Étonnante stratégie politique. La loi agricole dite Duplomb, qui divise l'Assemblée sur la réintroduction de pesticides néonicotinoïdes, arrive lundi 26 mai dans l'hémicycle pour une première séance qui pourrait être la dernière : le bloc central espère contourner la multitude d'amendements déposés par les écologistes et insoumis par une motion de rejet tactique.

C'est le scénario singulier que pourrait écrire en fin d'après-midi l'Assemblée nationale, scrutée par des agriculteurs, dont les premiers tracteurs étaient en place pour une manifestation aux abords du palais Bourbon à l'appel des Jeunes agriculteurs et de la FNSEA.

Une "motion de rejet préalable"

Cela peut donc paraître contre-intuitif, mais la droite et le centre, qui soutiennent cette loi, vont bien utiliser un stratagème parlementaire pour faire échouer le texte d'entrée de jeu. Un cadre de la coalition gouvernementale fait les comptes : avec 3500 amendements (certains seront irrecevables ou retirés), dont 1500 écologistes et 800 insoumis, tous hostiles au texte, "il faudrait 100 à 150 heures de débat".

Impossible, donc, matériellement d'aller au bout de l'examen d'ici la fin de semaine. De fait, la droite et le centre dénoncent "l'obstruction" de la gauche. Aussi, pour éviter de finir avec un texte non voté, ses partisans dégainent une "motion de rejet préalable". Les Républicains, Renaissance et le Modem sont d'accord pour la voter et ainsi retoquer le texte. Ils comptent également sur les voix du RN pour mener à bien l'opération. Pour la gauche, cela risque donc de tourner au "tel est pris qui croyait prendre".

Ajoutant au baroque, c'est le député-rapporteur de ce texte, le LR Julien Dive, visant à "lever les contraintes à l'exercice du métier d'agriculteur" qui a lui-même déposé une motion de rejet, qu'il pourrait défendre à la tribune pour contourner le "mur d'amendements". Les députés favorables à l'essentiel de cette loi, soutenue par la ministre de l'Agriculture Annie Genevard (LR), se mobiliseront donc pour la rejeter.

Vers un retour dans l'Assemblée... sans débat

Reste donc la question clé : quel est l'intérêt d'une telle manœuvre ? Si la loi Duplomb est rejetée, elle ira directement en commission mixte paritaire.
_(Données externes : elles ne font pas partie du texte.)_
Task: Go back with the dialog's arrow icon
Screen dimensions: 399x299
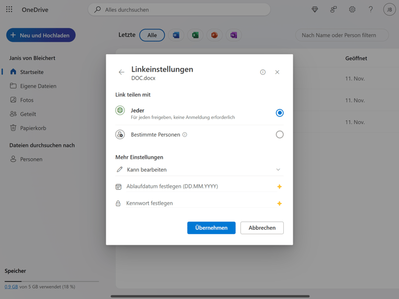Action: 121,72
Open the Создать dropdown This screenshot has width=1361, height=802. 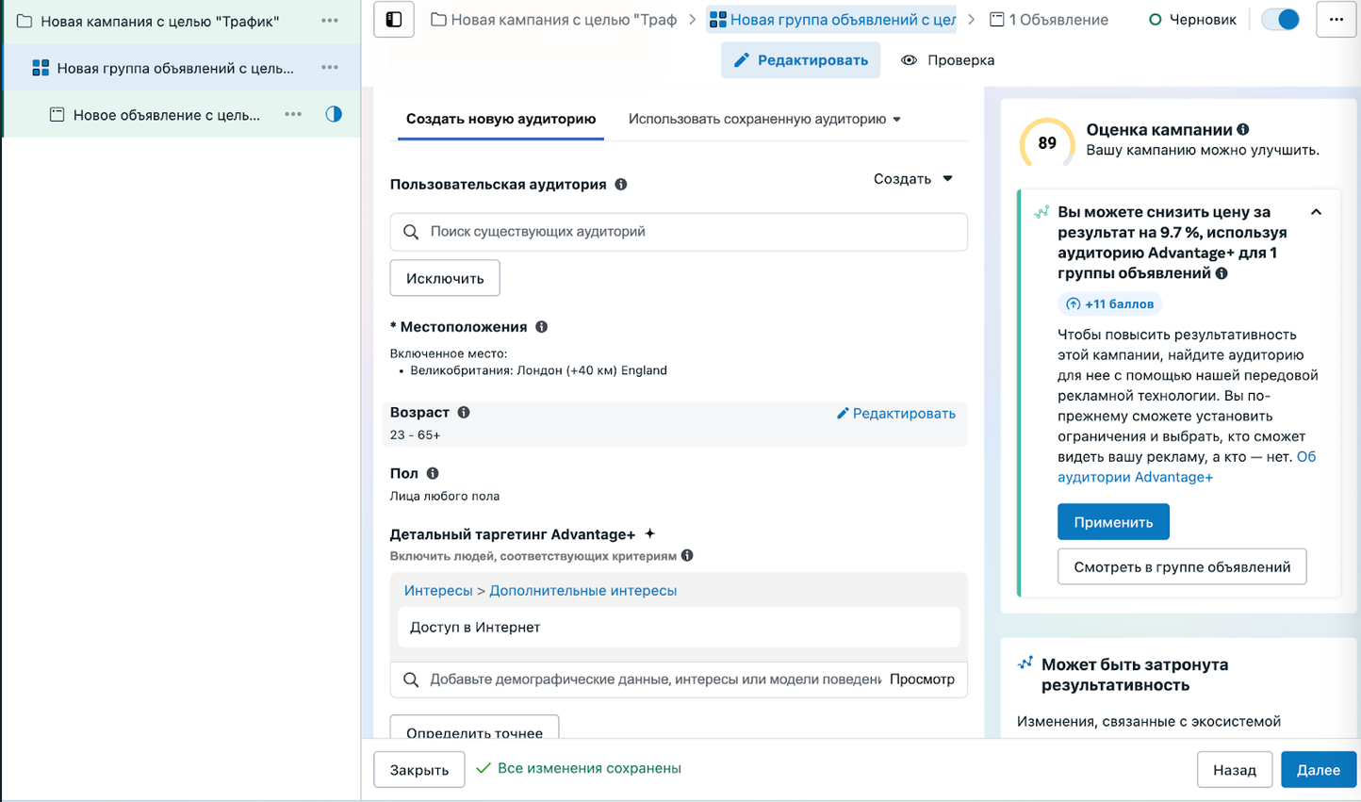pyautogui.click(x=912, y=179)
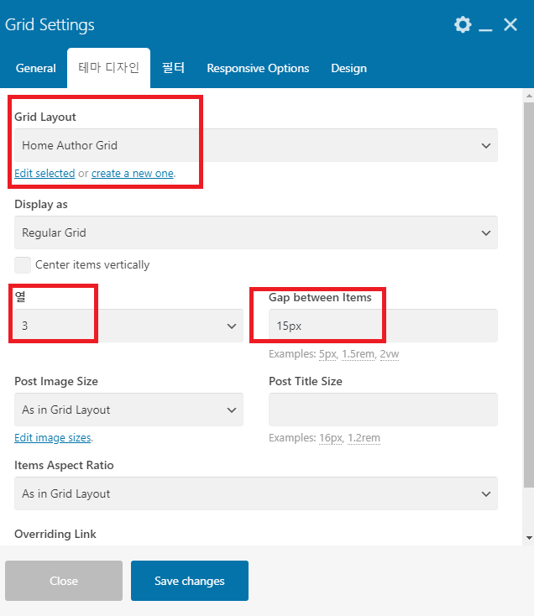Close the Grid Settings dialog with X
The image size is (534, 616).
[x=510, y=24]
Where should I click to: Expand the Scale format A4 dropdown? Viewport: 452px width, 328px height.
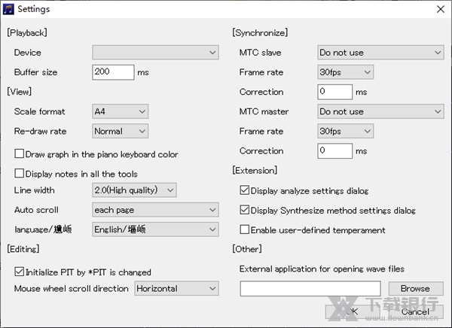coord(120,111)
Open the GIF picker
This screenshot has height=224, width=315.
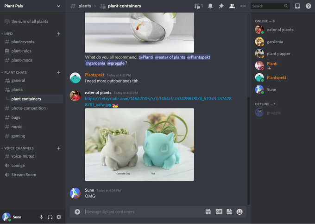pos(219,211)
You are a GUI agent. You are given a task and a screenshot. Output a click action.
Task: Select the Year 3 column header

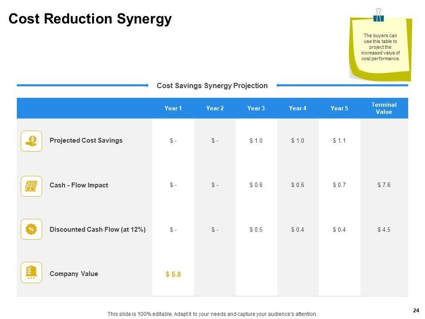point(256,108)
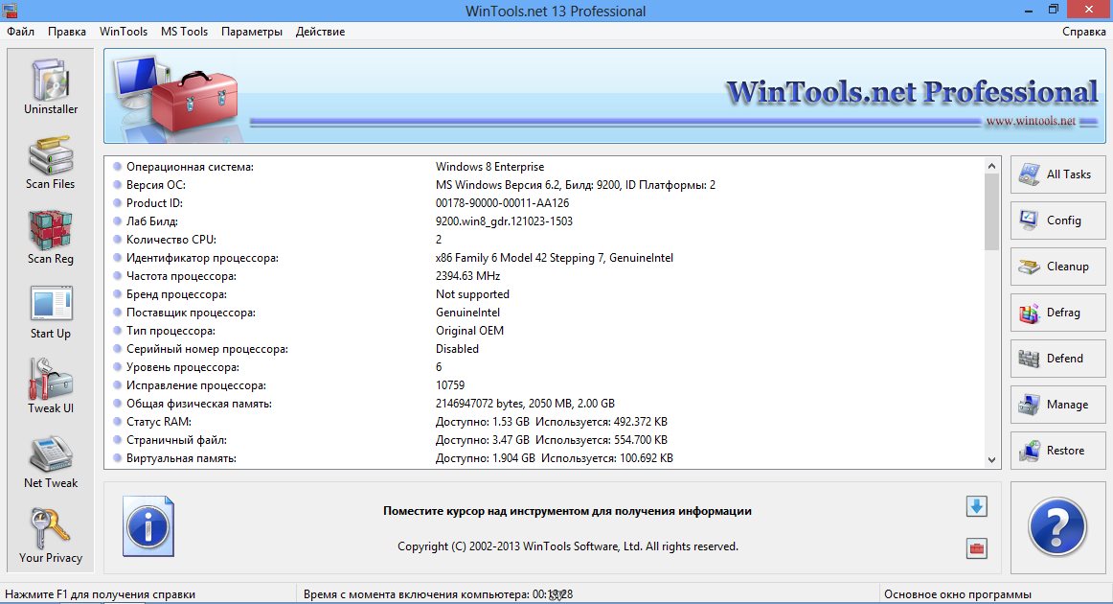Open the Справка menu
This screenshot has width=1113, height=604.
coord(1083,32)
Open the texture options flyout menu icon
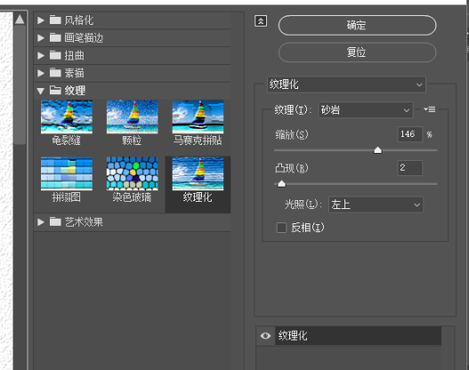Image resolution: width=469 pixels, height=370 pixels. 430,109
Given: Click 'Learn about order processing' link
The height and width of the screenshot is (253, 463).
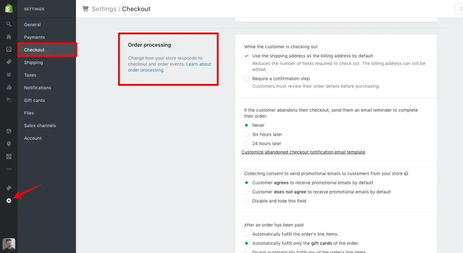Looking at the screenshot, I should tap(198, 64).
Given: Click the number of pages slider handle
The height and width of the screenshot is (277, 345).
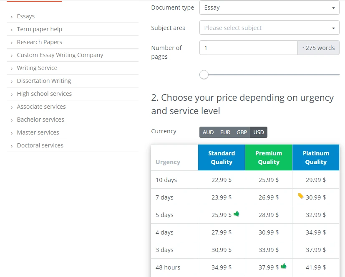Looking at the screenshot, I should coord(204,75).
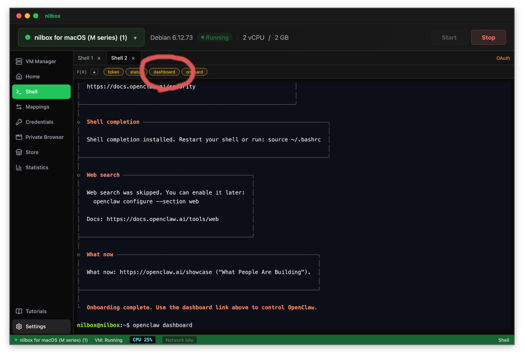Select the Shell terminal prompt icon
The image size is (524, 356).
pyautogui.click(x=19, y=92)
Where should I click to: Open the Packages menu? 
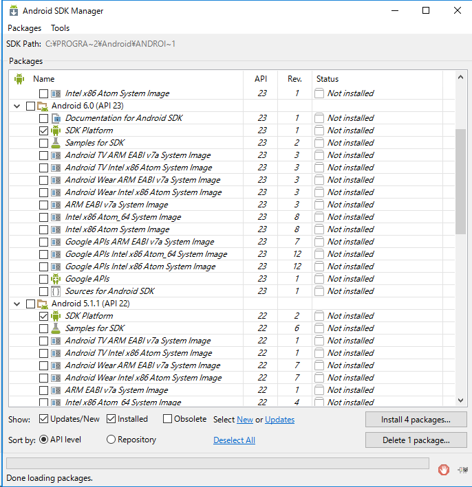25,28
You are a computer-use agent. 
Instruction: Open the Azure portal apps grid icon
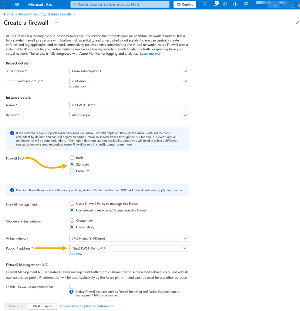(x=5, y=4)
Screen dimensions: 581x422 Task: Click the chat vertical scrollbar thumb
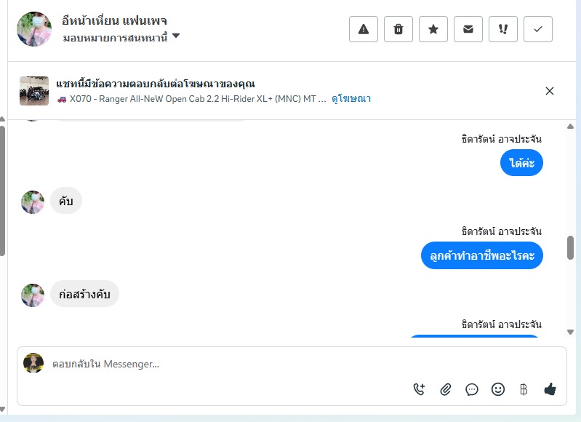tap(570, 247)
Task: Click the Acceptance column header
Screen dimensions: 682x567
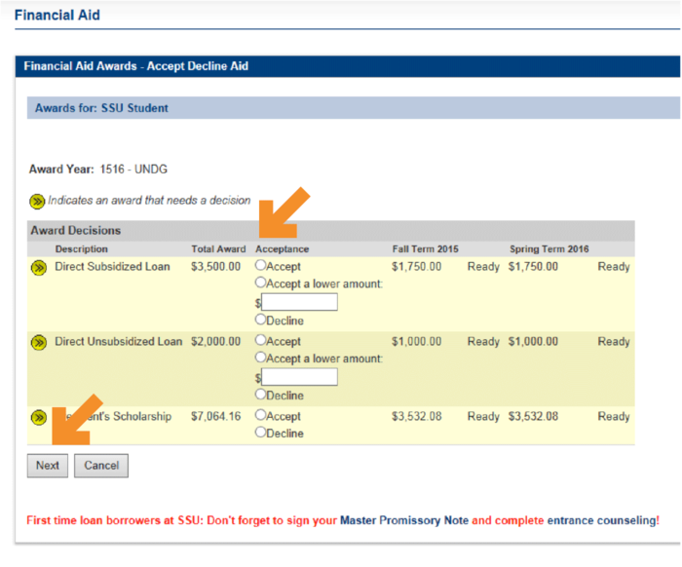Action: 282,249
Cette réunion de sept députés et sept sénateurs - où la droite et le centre sont majoritaires - est chargée de finaliser la copie... qui reviendra ensuite à l'Assemblée nationale, mais uniquement pour un vote sans débat.

La version du texte adoptée au Sénat à l'initiative du sénateur LR Laurent Duplomb ne manque en effet pas de diviser les députés : à commencer par la réintroduction, à titre dérogatoire, de l'acétamipride, pesticide de la famille des néonicotinoïdes interdit en France depuis 2018. Ses effets chez l'humain font l'objet d'inquiétudes, même si ces risques restent incertains, par manque d'études d'ampleur. Autorisé ailleurs en Europe, il est notamment réclamé par les filières de betterave ou de noisette, qui estiment n'avoir aucune autre solution contre les ravageurs. A contrario, les apiculteurs mettent en garde contre "un tueur d'abeilles".

Ce "tour de passe-passe passe", comme l'assurent déjà certains députés, est d'ailleurs plutôt bien vu par les agriculteurs. Le président de la FNSEA Arnaud Rousseau a ainsi appelé "les parlementaires qui [les] soutiennent à voter cette motion de rejet" au micro de franceinfo. "Ce qui intéresse les agriculteurs que je représente, c'est qu'au terme de ce débat, on puisse avoir un texte qui soit rapidement efficace", a-t-il rappelé, tout en regrettant "qu'il n'y ait pas de débat". Enfin, le gouvernement lui-même aussi voit cette tactique d'un bon œil : il ne veut surtout pas raviver la colère agriculteurs, qui ont déjà ressorti les tracteurs.